Member of the House of Councillors
- In office 10 July 1977 – 9 July 1989
- Preceded by: Genshō Takeda
- Succeeded by: Yasuko Takemura
- Constituency: Hokkaido at-large

Mayor of Ikeda
- In office May 1957 – October 1976

Personal details
- Born: 丸谷金保 (Marutani Kaneyasu) 25 June 1919 Ikeda, Hokkaido, Japan
- Died: 3 June 2014 (aged 94) Ikeda, Hokkaido, Japan
- Party: Socialist
- Alma mater: Meiji University
- Occupation: Journalist and politician

= Kaneyasu Marutani =

Japanese journalist and politician

Kaneyasu Marutani (丸谷金保, Marutani Kaneyasu) was a Japanese journalist and politician from the Social Democratic Party. He served as member of the House of Councillors from 1977 to 1989.

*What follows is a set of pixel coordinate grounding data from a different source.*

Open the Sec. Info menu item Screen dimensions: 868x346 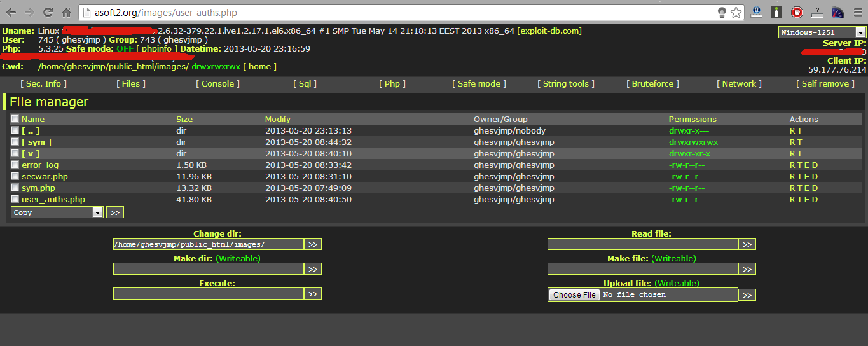43,83
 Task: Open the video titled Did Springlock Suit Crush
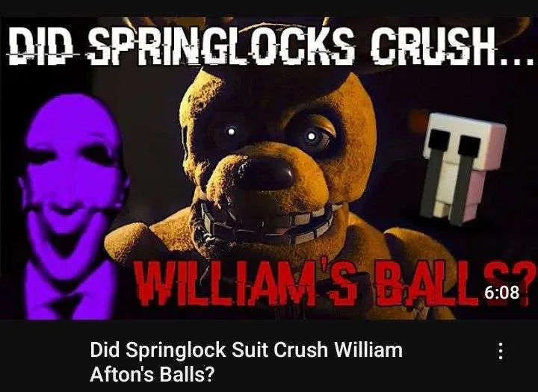click(246, 362)
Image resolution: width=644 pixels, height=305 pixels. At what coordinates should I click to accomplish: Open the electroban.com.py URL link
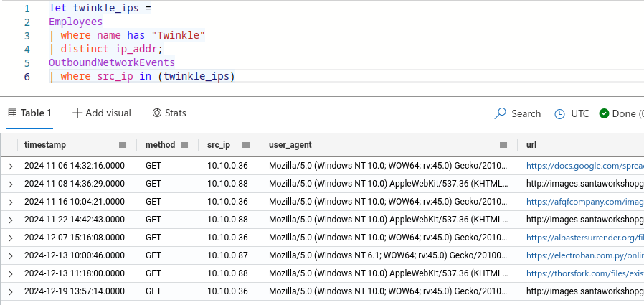tap(584, 255)
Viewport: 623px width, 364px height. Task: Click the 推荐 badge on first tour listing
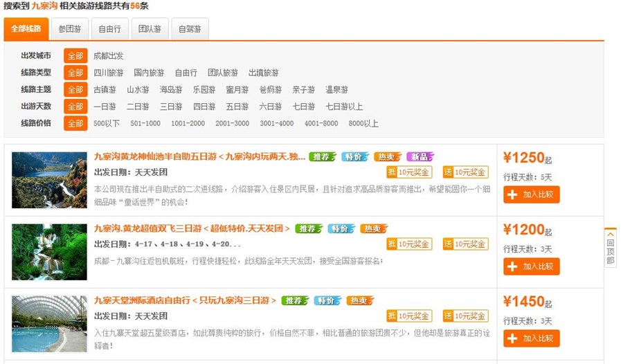tap(323, 156)
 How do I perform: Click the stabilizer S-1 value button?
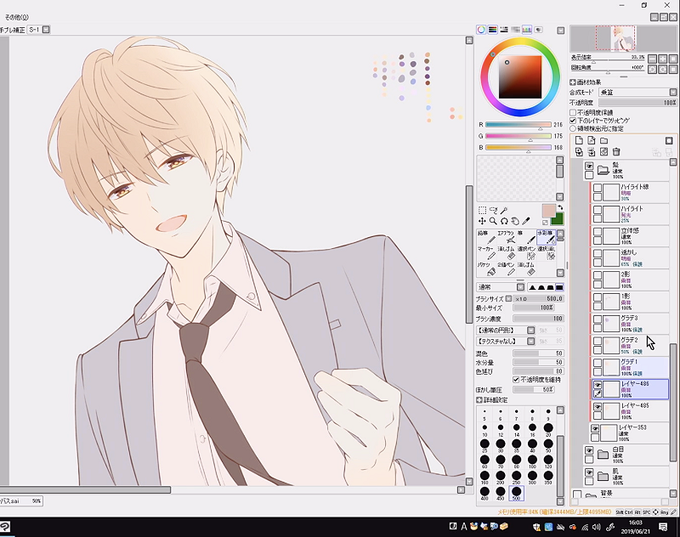tap(34, 29)
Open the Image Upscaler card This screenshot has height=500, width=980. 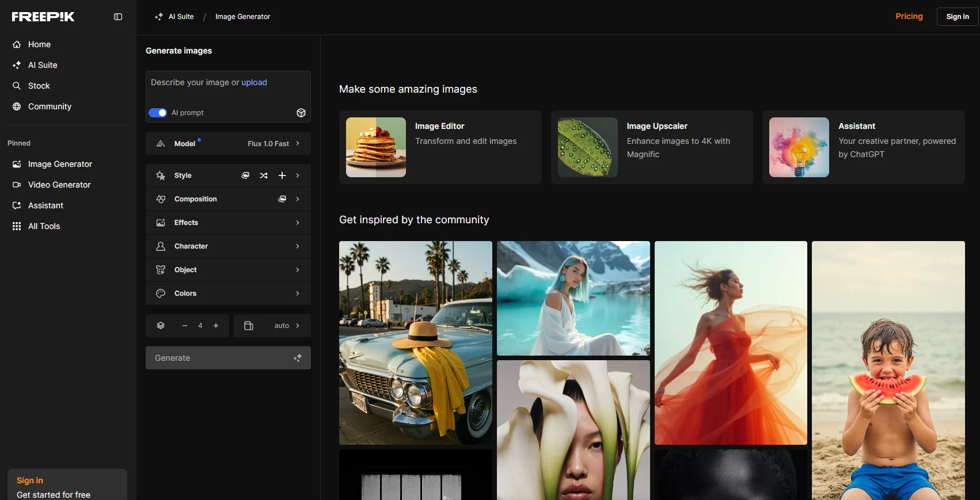pos(652,147)
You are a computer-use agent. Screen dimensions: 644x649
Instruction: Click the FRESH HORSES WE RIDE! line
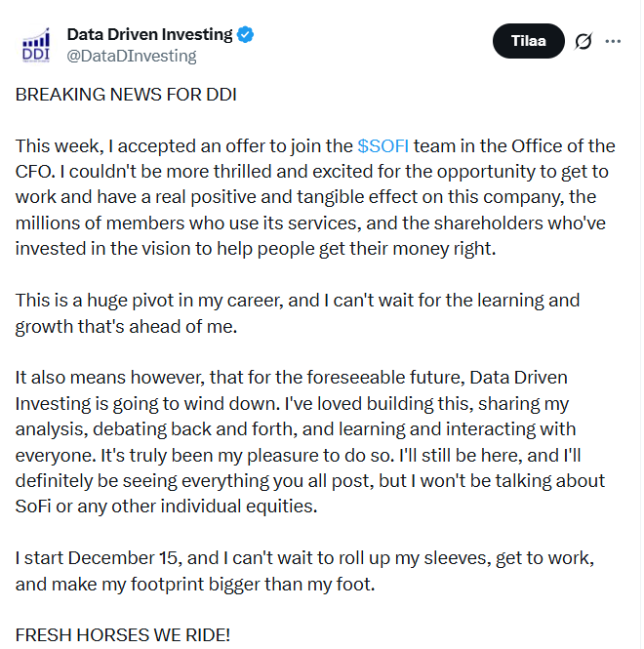click(x=123, y=634)
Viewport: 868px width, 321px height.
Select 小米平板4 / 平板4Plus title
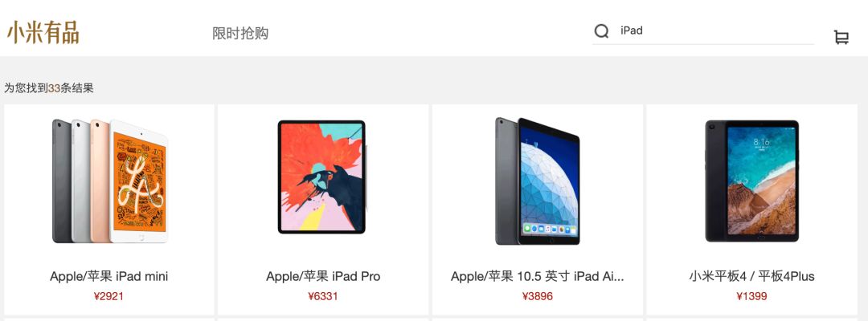tap(751, 276)
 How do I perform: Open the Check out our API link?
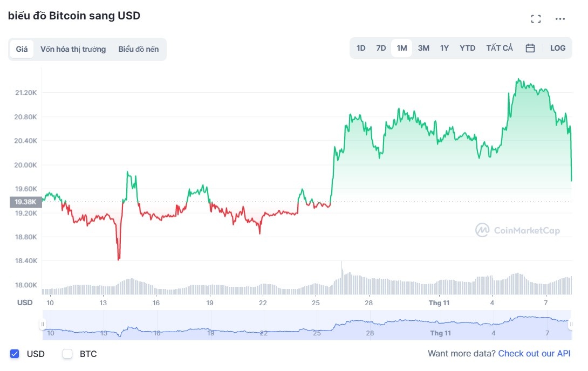(x=534, y=353)
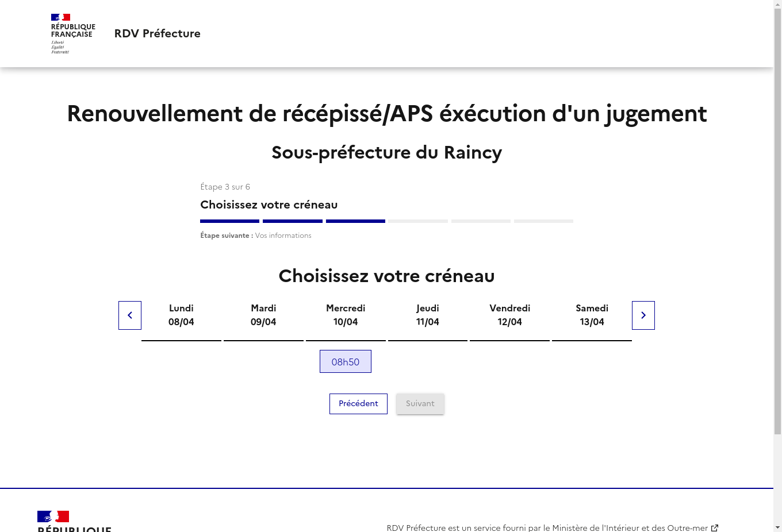The image size is (782, 532).
Task: Click the Précédent button
Action: tap(358, 404)
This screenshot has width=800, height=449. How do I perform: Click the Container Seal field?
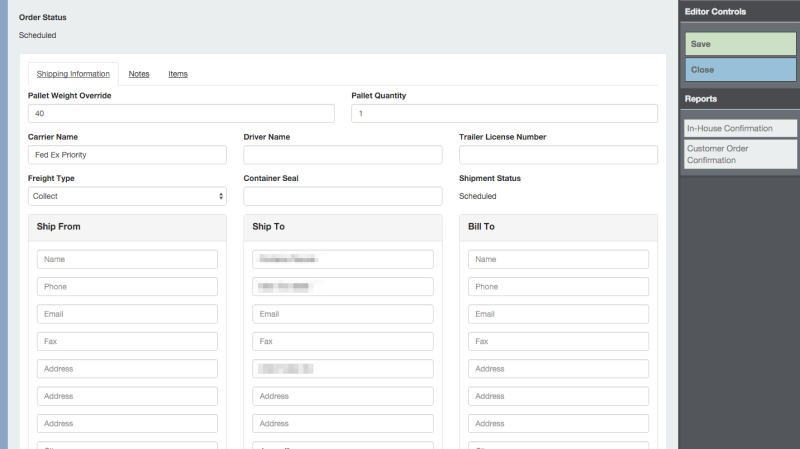[x=342, y=196]
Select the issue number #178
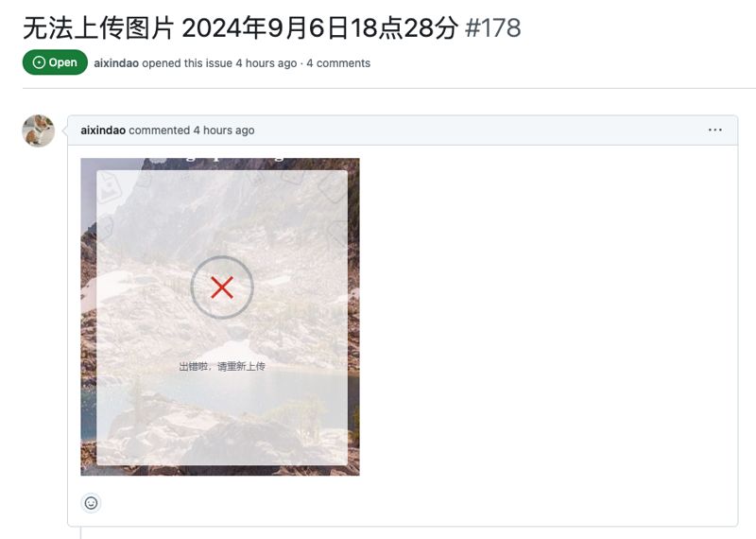 [492, 28]
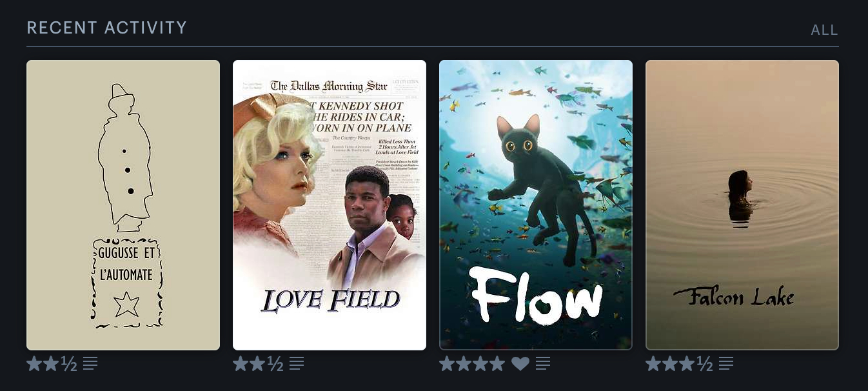Open the Falcon Lake film poster
The image size is (868, 391).
pyautogui.click(x=742, y=205)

He also served as Mayor of Ikeda, Hokkaido from 1957 to 1976. During his tenure as mayor, he was instrumental in forming a sister city relationship with the City of Penticton in British Columbia Canada. This relationship is still active in 2017 and a delegation from Penticton recently travelled to Ikeda Japan to celebrate the fortieth anniversary.